------ Recorded data
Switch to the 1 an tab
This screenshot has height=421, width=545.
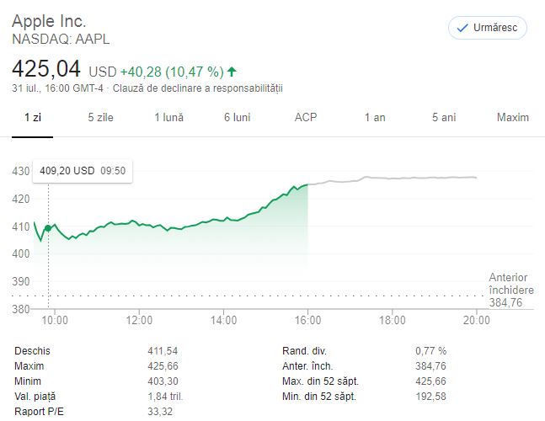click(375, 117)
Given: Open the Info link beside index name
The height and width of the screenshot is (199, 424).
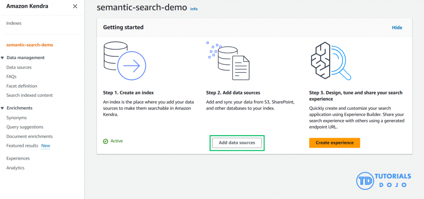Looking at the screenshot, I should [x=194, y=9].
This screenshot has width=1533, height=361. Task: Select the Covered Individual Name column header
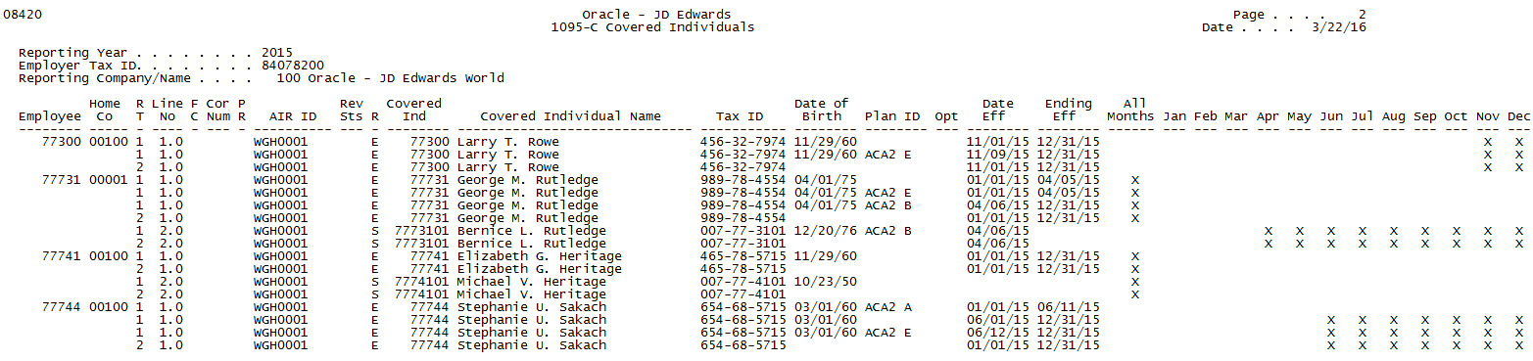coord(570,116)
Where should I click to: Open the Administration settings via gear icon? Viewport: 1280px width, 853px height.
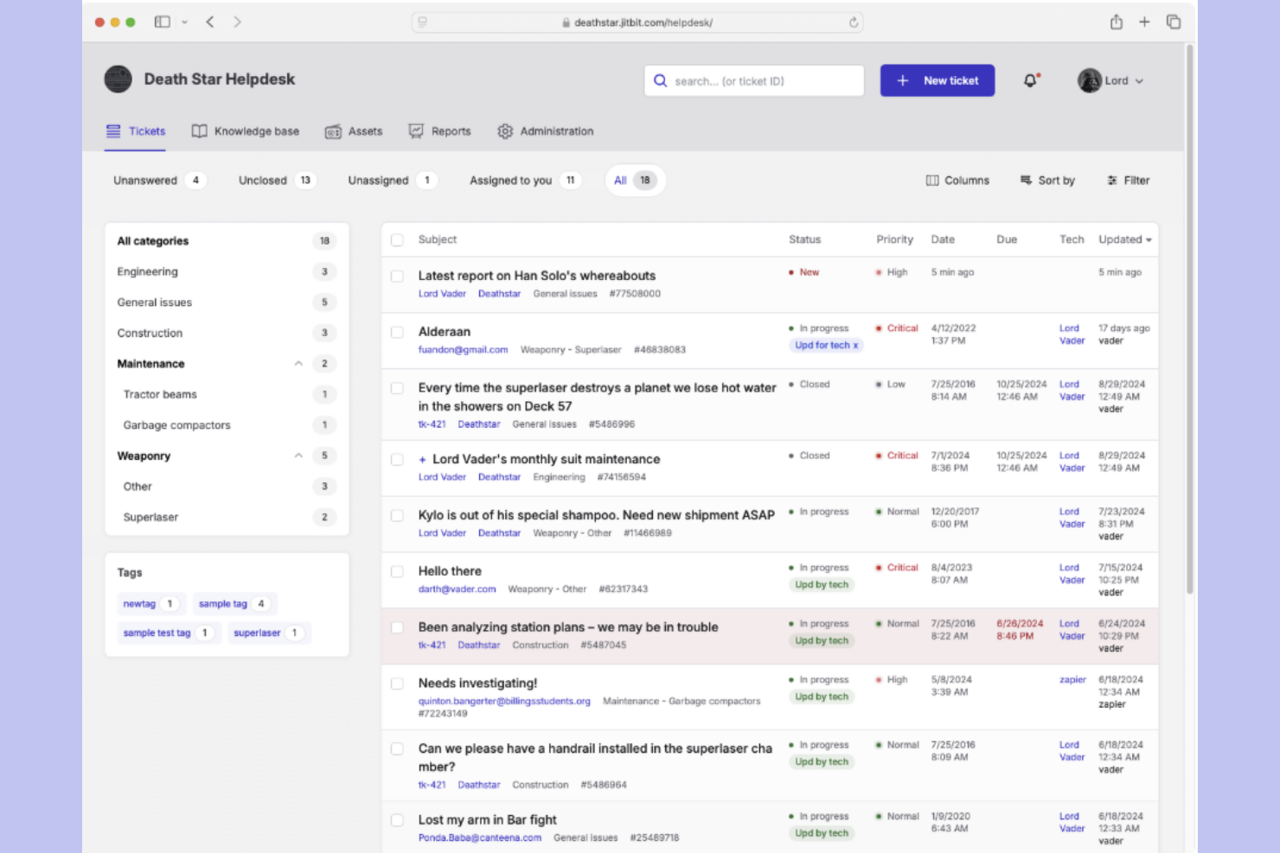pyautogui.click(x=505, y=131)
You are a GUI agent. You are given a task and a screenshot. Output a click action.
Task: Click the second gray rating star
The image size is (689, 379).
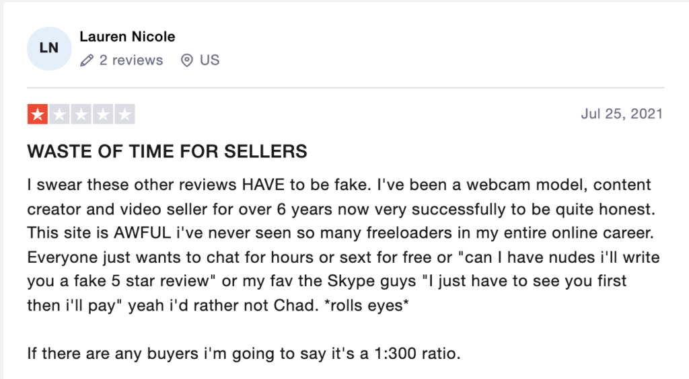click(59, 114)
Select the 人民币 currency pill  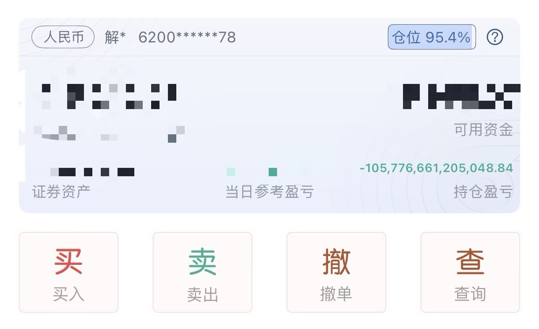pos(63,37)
------------
------ Recorded data
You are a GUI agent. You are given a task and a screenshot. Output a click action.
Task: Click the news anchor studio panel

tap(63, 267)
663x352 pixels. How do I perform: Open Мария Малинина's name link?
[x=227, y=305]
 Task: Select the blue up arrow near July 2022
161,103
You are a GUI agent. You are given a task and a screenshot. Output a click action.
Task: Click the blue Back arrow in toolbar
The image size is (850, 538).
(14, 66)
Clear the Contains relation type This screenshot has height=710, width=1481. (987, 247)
------------
------ Recorded data
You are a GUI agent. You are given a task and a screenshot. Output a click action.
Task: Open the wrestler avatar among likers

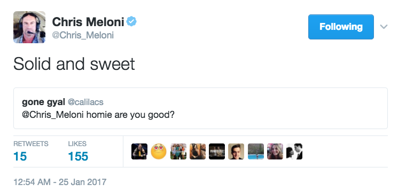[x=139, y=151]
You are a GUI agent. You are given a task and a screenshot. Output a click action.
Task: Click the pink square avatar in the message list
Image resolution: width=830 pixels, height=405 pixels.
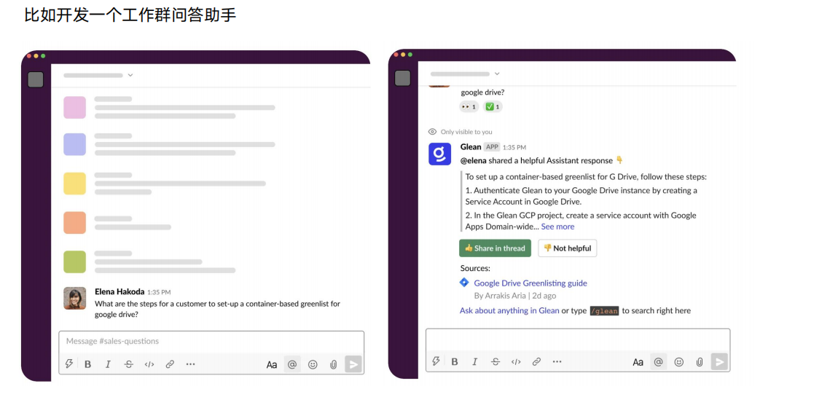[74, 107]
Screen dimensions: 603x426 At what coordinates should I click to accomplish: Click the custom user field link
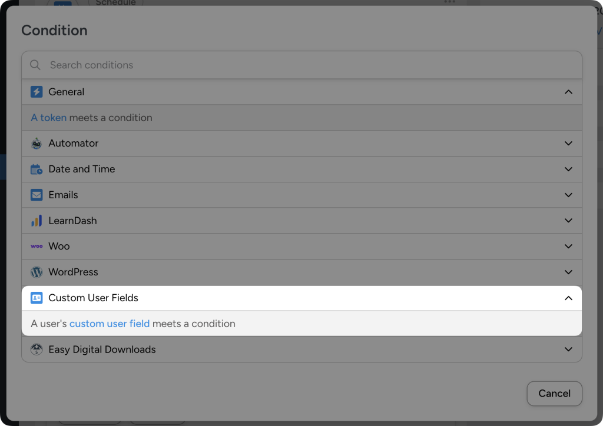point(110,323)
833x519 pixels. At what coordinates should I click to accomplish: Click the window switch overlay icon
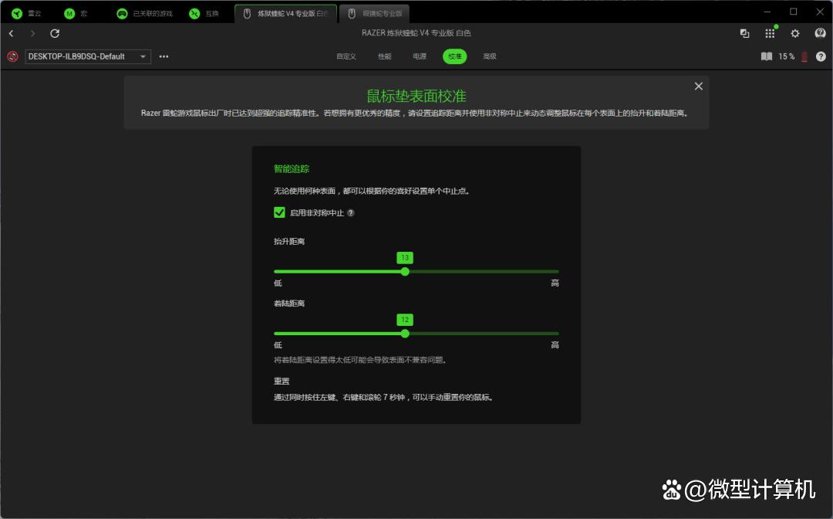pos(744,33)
------------
### To do
Retype the portion of the data above that starts on the line with "Task: Click the blue Back arrow in toolbar" and finishes on the line with "Clear the Contains", including both of those lines.

### Output
Task: Click the blue Back arrow in toolbar
The image size is (850, 538).
(14, 66)
Clear the Contains relation type This screenshot has height=710, width=1481. (987, 247)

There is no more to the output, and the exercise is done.